Figure 8Autophagy programs are upregulated in livers from spaceflight mice. Cluster analysis using EGAN software was performed using genes associated with autophagy programs generated by BIOMART. Genes were clustered using a radial force-driven display.
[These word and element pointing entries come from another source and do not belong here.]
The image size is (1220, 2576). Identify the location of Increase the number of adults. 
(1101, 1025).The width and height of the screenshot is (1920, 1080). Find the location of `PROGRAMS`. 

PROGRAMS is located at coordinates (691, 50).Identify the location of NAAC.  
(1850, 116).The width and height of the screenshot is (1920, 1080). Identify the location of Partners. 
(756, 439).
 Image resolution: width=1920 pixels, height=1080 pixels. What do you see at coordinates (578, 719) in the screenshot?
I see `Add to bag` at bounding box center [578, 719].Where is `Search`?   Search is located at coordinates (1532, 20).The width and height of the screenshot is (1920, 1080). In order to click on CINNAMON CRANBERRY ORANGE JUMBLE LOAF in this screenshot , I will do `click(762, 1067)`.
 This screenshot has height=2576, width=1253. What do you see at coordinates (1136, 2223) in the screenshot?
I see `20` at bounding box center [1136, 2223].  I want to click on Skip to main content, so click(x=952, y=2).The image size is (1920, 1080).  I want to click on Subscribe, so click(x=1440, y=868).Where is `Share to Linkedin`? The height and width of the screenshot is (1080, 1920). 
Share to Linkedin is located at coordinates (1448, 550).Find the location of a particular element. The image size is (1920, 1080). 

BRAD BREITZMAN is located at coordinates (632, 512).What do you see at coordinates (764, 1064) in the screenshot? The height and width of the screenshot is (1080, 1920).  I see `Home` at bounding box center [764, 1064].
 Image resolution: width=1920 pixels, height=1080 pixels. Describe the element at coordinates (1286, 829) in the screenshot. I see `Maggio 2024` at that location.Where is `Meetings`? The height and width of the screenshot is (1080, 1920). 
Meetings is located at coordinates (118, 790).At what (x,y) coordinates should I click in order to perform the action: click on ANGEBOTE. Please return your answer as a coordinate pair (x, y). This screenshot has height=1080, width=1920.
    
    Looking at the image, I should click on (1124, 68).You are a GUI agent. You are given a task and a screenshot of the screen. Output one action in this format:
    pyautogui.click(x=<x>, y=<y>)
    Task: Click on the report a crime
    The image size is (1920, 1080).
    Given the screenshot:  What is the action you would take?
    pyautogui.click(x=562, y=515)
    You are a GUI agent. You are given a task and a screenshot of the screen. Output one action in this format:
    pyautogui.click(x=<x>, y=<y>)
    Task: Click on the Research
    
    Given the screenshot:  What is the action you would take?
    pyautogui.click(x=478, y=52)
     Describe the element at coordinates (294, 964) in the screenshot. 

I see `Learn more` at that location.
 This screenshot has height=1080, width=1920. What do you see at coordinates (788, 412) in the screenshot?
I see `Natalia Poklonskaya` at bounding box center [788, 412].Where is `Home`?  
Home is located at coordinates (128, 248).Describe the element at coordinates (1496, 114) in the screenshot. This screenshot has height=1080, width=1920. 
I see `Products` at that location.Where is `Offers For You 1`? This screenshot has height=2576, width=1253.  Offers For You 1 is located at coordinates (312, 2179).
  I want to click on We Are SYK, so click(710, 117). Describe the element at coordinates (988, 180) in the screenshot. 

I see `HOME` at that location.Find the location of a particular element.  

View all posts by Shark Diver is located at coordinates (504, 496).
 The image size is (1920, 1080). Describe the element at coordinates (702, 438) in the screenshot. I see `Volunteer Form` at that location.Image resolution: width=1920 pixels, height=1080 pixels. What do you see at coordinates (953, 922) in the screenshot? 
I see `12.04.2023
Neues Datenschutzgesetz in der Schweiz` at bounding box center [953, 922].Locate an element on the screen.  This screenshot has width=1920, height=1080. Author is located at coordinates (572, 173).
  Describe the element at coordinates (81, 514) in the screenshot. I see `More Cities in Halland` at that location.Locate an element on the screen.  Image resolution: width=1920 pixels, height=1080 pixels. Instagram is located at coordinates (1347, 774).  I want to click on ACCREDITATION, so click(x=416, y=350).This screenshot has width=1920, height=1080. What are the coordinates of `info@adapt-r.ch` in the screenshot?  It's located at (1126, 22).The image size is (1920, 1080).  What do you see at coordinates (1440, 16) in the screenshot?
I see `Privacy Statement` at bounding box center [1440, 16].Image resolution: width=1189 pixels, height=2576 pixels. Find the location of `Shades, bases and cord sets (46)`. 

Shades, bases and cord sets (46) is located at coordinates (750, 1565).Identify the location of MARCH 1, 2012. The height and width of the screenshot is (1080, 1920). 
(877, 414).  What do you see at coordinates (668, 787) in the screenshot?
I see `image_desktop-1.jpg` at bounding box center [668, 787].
Intensity of color (red = upregulated, green = downregulated, grey = not detected) is associated with degree of fold change and width of the bounding circle is inversely related to p (corr)-value. n = 6 animals per group were used for the analysis.
Figure 9NFE2L2/NRF2-mediated pathways are downregulated in spaceflight mouse livers. Ingenuity Pathway Analysis was used for analysis of mRNA transcript levels in livers from FLT and AEM control mice. Grey = unchanged, green = downregulated, red = upregulated. Intensity of color correlates with degree of fold-change. n = 6/group.